Dataset rows:
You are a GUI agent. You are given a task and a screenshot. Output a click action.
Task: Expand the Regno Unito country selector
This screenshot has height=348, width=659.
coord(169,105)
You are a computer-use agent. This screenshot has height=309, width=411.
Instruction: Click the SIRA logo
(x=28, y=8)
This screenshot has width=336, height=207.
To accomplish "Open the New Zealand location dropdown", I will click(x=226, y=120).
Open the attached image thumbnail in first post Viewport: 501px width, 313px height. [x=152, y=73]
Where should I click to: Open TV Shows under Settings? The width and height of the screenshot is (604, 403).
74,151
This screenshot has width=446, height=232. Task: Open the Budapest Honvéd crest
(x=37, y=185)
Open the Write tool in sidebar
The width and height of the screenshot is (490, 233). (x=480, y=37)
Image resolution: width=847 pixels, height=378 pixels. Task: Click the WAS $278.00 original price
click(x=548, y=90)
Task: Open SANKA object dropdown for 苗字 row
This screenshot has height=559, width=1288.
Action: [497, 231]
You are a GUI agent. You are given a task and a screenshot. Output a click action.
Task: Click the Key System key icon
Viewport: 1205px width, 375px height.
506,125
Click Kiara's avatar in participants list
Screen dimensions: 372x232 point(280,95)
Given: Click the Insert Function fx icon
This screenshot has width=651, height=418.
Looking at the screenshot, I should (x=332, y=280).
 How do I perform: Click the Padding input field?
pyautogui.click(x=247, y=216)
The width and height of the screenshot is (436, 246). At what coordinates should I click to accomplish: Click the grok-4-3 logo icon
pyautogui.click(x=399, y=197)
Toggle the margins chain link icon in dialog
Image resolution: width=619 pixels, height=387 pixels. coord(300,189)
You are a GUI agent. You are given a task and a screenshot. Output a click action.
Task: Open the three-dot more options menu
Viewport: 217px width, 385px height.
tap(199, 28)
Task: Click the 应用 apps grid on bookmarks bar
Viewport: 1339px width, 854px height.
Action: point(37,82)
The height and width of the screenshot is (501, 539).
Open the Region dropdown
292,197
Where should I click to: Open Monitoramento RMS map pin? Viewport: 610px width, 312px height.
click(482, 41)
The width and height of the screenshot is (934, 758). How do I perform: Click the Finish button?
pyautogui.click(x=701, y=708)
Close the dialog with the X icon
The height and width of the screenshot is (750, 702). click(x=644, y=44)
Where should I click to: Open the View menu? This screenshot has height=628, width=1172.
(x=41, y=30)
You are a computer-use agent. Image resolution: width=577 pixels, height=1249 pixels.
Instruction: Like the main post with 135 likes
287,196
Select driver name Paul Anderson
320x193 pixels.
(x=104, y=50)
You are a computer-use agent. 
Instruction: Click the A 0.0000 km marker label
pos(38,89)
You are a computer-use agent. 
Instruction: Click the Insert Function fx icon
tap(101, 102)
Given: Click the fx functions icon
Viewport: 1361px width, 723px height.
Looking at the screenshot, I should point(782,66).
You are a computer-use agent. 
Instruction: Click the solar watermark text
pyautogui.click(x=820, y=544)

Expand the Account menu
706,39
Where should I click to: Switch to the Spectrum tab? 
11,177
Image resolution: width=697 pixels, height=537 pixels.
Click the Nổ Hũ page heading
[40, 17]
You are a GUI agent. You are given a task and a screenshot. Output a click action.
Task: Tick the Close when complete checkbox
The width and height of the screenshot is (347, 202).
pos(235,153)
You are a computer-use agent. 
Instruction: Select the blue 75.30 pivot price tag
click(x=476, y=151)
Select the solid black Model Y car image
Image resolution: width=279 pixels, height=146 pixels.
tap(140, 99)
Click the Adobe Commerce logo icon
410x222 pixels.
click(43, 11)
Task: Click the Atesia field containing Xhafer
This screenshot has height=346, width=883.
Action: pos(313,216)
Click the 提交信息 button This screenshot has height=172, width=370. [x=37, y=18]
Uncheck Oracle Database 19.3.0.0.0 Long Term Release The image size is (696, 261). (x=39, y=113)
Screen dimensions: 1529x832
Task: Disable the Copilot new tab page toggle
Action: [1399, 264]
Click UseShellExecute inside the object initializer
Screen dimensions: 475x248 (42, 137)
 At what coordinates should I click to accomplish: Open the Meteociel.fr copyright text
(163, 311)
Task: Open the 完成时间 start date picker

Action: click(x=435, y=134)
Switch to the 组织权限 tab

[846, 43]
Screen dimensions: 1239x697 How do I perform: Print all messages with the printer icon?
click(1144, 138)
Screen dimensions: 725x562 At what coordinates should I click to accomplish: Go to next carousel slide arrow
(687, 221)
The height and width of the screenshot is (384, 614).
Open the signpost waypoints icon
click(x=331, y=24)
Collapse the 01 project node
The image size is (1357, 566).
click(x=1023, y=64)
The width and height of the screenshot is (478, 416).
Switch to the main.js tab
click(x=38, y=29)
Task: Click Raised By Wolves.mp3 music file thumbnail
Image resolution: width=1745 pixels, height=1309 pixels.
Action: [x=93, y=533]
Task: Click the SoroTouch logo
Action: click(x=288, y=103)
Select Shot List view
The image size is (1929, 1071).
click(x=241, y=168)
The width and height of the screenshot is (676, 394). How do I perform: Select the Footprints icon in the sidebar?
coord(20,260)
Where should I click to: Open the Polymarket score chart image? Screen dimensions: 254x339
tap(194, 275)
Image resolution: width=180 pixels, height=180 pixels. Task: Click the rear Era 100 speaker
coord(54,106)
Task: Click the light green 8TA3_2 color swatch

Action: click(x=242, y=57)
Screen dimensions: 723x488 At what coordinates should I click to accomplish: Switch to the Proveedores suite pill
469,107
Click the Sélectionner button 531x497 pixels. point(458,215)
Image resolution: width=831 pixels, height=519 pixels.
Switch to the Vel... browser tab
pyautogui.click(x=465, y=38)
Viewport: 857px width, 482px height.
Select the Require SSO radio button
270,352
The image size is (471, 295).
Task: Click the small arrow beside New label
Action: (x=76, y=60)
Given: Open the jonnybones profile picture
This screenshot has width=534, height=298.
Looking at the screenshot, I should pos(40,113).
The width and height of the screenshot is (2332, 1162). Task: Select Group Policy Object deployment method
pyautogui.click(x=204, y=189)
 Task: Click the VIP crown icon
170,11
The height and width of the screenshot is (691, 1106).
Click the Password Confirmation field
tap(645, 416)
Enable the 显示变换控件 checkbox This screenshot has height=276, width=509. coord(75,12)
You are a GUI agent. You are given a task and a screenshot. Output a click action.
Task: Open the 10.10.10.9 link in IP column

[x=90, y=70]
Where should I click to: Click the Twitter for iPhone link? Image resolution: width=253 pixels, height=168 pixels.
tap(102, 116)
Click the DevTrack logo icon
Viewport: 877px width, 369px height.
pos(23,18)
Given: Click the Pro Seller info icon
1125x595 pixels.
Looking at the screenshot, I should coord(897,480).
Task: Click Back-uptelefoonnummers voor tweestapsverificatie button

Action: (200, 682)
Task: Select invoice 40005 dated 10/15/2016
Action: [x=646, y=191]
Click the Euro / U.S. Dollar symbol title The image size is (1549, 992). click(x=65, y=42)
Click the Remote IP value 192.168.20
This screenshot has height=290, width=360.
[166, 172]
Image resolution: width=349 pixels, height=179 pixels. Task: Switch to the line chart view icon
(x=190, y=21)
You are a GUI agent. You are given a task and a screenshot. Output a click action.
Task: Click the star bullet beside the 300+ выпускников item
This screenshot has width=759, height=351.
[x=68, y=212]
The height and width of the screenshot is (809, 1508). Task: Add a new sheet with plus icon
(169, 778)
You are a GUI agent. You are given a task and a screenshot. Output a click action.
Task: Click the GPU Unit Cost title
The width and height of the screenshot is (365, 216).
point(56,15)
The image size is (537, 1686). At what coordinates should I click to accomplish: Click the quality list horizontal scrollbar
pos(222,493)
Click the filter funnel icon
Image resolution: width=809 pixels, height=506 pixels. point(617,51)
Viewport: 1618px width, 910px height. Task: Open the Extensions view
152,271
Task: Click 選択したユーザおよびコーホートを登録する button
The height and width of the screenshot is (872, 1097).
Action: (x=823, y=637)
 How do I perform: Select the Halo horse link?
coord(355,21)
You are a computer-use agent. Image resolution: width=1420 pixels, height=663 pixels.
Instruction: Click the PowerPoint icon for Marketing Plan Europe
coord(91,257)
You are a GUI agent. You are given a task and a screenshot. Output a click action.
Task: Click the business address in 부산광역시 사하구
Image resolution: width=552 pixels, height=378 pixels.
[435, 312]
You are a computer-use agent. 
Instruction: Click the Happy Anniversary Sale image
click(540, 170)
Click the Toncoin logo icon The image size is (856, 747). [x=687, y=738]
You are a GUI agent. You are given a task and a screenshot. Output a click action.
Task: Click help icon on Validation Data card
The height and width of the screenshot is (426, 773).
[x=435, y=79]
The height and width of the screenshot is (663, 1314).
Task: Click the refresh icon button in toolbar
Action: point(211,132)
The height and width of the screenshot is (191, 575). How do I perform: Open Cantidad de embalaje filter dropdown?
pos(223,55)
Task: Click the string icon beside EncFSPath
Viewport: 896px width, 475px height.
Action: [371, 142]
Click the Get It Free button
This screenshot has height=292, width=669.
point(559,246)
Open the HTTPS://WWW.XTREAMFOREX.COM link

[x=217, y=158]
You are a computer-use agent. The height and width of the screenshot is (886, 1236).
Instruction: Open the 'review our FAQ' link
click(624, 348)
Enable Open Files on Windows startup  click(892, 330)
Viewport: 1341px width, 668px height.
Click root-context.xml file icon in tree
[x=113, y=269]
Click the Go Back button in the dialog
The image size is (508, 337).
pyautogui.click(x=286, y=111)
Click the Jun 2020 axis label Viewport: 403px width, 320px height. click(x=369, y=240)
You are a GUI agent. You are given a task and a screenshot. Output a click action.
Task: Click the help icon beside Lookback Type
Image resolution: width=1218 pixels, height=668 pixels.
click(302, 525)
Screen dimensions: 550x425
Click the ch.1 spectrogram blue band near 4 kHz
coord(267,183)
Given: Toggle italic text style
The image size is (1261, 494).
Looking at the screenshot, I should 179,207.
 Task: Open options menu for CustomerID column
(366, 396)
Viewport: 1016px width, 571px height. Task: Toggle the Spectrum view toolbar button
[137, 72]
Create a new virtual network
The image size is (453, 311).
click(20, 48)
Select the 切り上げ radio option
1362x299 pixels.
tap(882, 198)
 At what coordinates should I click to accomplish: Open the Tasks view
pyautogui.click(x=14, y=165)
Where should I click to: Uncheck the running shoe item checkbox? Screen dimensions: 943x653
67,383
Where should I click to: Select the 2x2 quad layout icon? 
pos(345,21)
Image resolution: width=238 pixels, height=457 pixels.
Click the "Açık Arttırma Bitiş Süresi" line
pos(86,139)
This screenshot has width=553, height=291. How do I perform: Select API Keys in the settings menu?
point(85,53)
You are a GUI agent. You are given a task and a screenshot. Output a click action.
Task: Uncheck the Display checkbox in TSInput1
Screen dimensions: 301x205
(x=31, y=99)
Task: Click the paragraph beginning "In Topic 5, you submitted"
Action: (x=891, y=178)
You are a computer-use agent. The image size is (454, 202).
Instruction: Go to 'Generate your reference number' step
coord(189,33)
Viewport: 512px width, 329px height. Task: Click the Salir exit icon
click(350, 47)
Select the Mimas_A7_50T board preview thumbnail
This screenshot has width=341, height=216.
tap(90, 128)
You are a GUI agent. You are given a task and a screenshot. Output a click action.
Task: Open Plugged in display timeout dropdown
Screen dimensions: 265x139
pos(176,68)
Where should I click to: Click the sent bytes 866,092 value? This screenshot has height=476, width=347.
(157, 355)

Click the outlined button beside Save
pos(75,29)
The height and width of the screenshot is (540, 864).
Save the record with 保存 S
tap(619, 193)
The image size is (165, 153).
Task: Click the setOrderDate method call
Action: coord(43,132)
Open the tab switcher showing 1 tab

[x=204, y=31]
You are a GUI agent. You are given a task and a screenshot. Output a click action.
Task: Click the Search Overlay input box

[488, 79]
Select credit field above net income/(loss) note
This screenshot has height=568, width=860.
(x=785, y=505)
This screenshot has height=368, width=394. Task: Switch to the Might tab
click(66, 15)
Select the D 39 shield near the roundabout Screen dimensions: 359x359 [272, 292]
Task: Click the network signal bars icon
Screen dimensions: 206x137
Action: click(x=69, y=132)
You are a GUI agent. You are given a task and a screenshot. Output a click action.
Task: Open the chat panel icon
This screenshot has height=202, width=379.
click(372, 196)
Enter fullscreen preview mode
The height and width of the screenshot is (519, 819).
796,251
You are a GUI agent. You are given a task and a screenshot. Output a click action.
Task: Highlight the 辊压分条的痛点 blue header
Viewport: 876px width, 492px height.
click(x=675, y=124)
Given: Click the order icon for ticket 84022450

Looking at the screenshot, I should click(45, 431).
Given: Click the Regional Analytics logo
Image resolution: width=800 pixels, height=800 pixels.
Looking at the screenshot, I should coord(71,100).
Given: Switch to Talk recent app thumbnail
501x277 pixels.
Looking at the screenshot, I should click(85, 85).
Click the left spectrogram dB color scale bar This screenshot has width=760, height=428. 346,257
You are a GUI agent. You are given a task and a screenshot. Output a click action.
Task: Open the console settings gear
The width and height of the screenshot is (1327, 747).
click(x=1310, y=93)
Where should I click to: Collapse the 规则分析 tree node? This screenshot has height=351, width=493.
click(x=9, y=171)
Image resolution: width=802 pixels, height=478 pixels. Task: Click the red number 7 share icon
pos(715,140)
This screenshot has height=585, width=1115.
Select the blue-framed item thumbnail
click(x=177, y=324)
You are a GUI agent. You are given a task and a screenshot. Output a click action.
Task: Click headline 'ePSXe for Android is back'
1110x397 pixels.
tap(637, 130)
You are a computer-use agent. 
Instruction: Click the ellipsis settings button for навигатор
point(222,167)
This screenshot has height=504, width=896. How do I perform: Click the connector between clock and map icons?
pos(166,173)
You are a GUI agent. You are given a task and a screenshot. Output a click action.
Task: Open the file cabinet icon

[Your objective]
Recast the material as a Markdown table with the columns "No." and "Text," starting at the line that contains "Select the solid black Model Y car image" and ending at the line that contains "click(43, 11)". Give each of those lines its own row, numbered in order, and leave out any blank lines.

[Task response]
| No. | Text |
|---|---|
| 1 | Select the solid black Model Y car image |
| 2 | Image resolution: width=279 pixels, height=146 pixels. |
| 3 | tap(140, 99) |
| 4 | Click the Adobe Commerce logo icon |
| 5 | 410x222 pixels. |
| 6 | click(43, 11) |